But Hobby Lobby–“closely held” or not–is a for-profit corporation.
When people choose to do business using the corporate form, the law grants them certain benefits that are unavailable to individuals. Most significantly, they are shielded from personal liability. If someone sues Hobby Lobby and wins a huge judgment, they can recover from whatever assets the corporation owns, but they cannot “pierce the corporate veil” and take the owners’ personal assets.
That protection against personal liability is the main reason for the legal fiction we call a corporation, and it is meant to encourage people to go into business. In effect, the government says to potential entrepreneurs “If you’ll engage in economic activity, we’ll protect you from a significant measure of risk. You may lose the business, but you won’t lose your house.”
In return for that protection, however–in return for limiting both your risk and the amount that someone you may harm can recover–the public has a right to expect you will follow laws passed by Congress that are applicable to corporate commercial ventures, whether you like them or not.
The owners of Hobby Lobby want the benefits of corporate form, but not the obligations. Their argument was essentially that the rule they didn’t like shouldn’t apply to a company with “sincerely” religious shareholders. They asked the Court to pierce the corporate veil and treat the company as a sole proprietorship, for this purpose only. (At one point, the majority explicitly noted that the company wanted to act in accordance with its owners’ religion without losing the benefits of the corporate form.)

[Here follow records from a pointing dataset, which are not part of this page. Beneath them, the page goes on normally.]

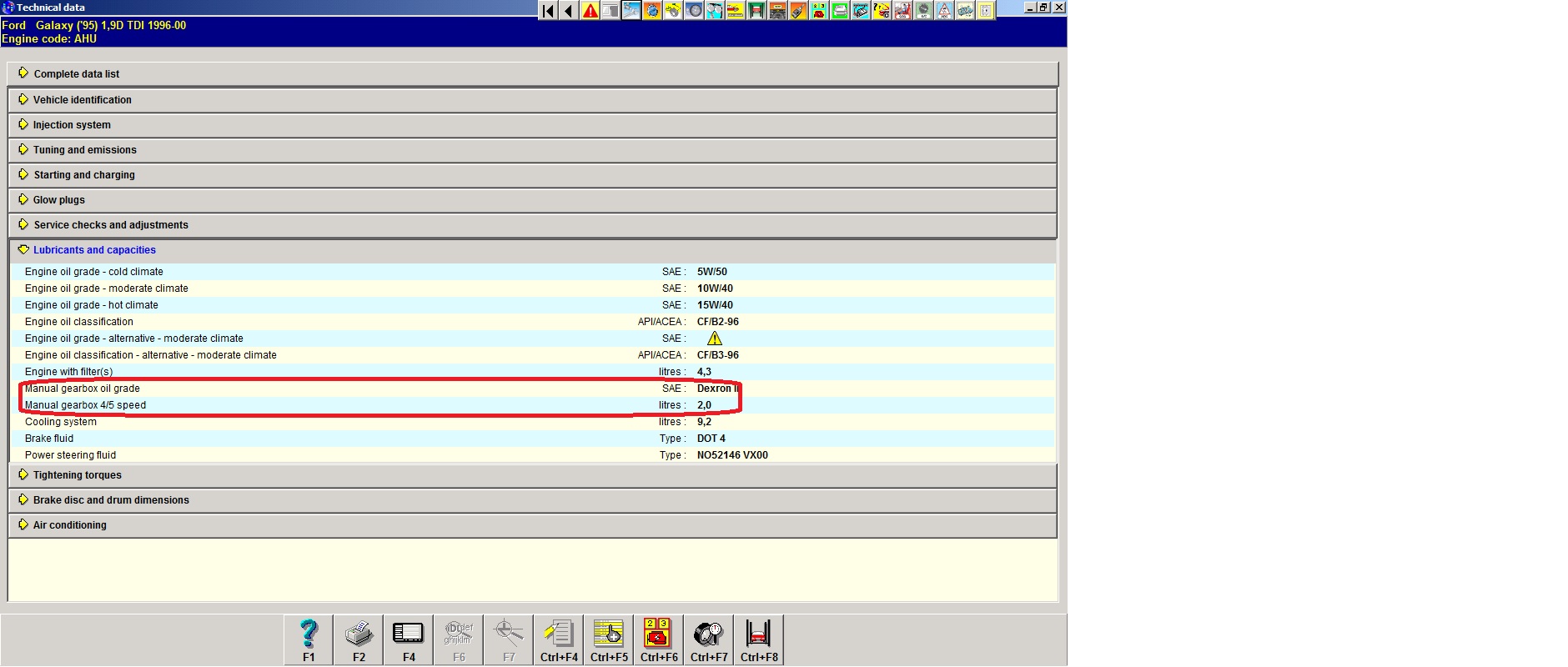The image size is (1568, 667).
Task: Click the Ctrl+F4 notes document button
Action: 559,639
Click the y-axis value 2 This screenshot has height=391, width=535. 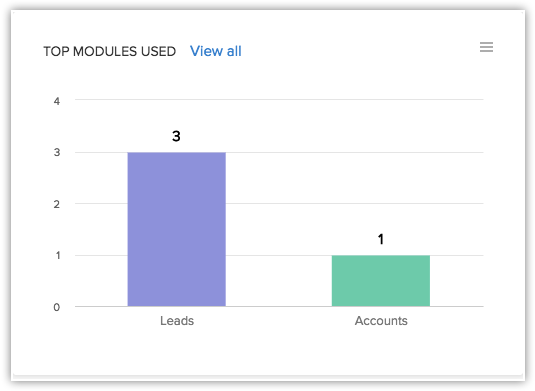pyautogui.click(x=57, y=204)

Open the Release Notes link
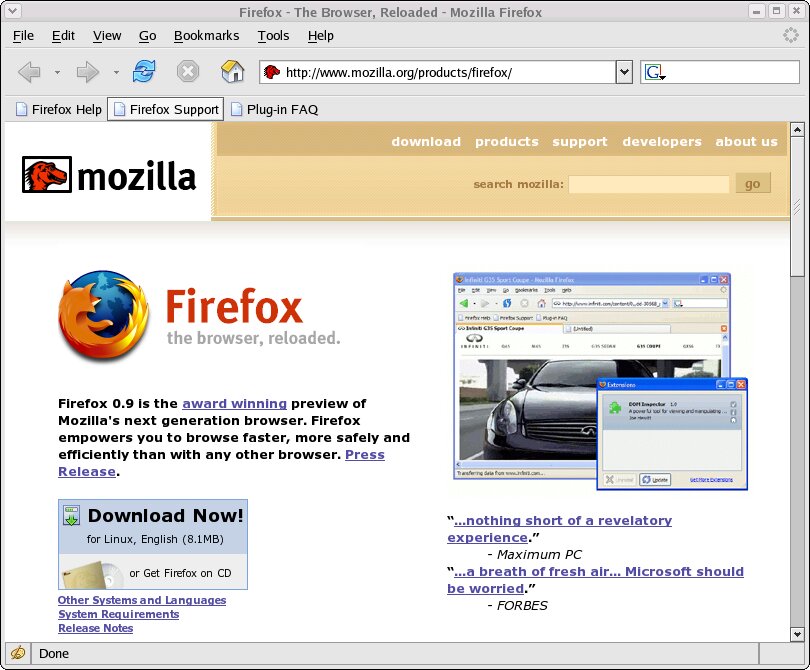95,628
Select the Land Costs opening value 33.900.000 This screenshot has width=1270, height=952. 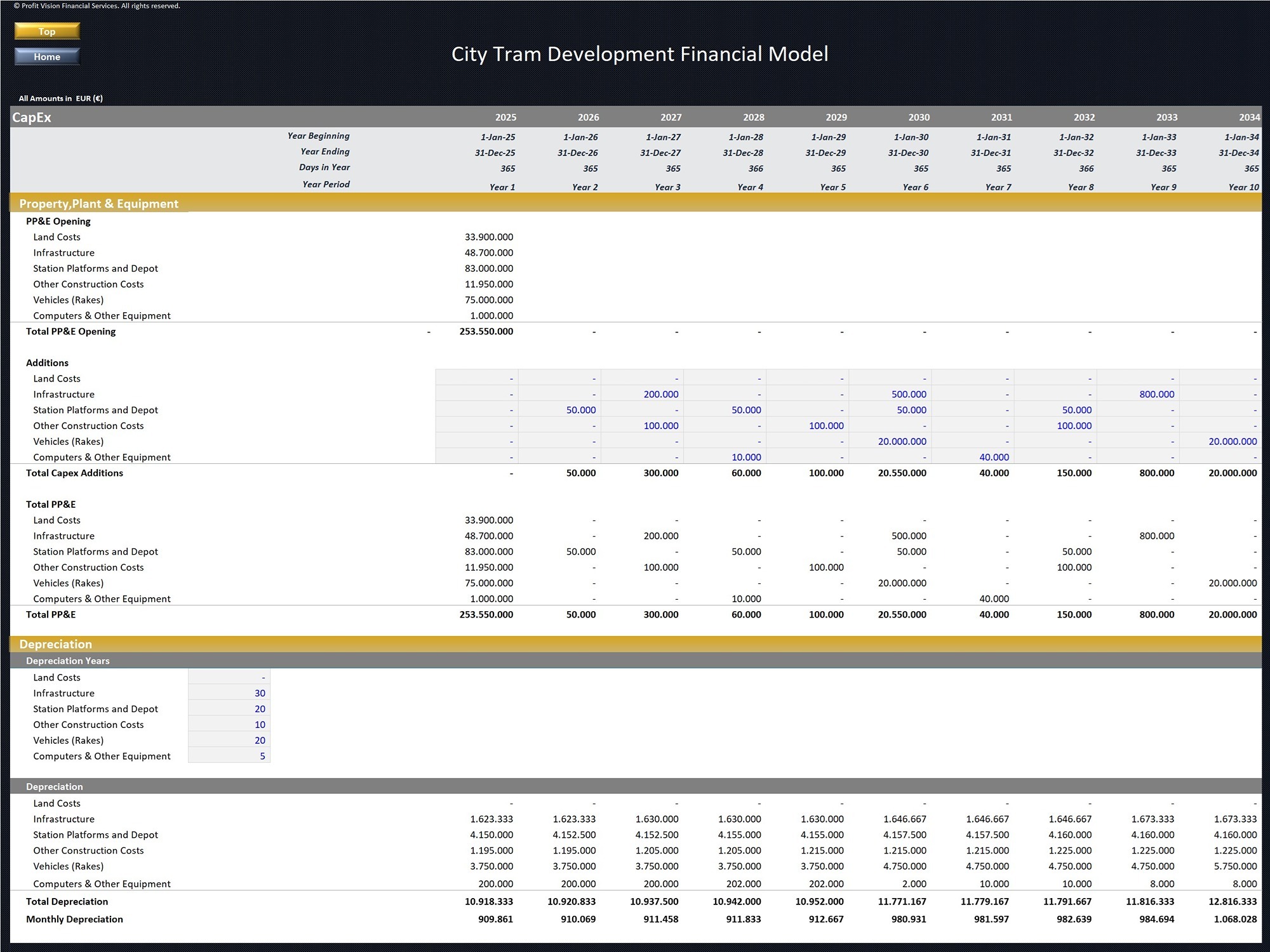[489, 237]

The rule of law and the Equal Protection Clause both require government to treat equally-situated people (fictional or real) equally. In its ham-fisted effort to advantage certain religions (does anyone think the outcome would have been the same if a Muslim-owned corporation had wanted an exception from laws inconsistent with Sharia?), the Court’s majority has announced its willingness to apply the rules selectively and arbitrarily.
There are many things wrong with this decision, and Justice Ginsburg’s scathing dissent identifies most of them. But in my opinion, the damage done to the rule of law is the worst.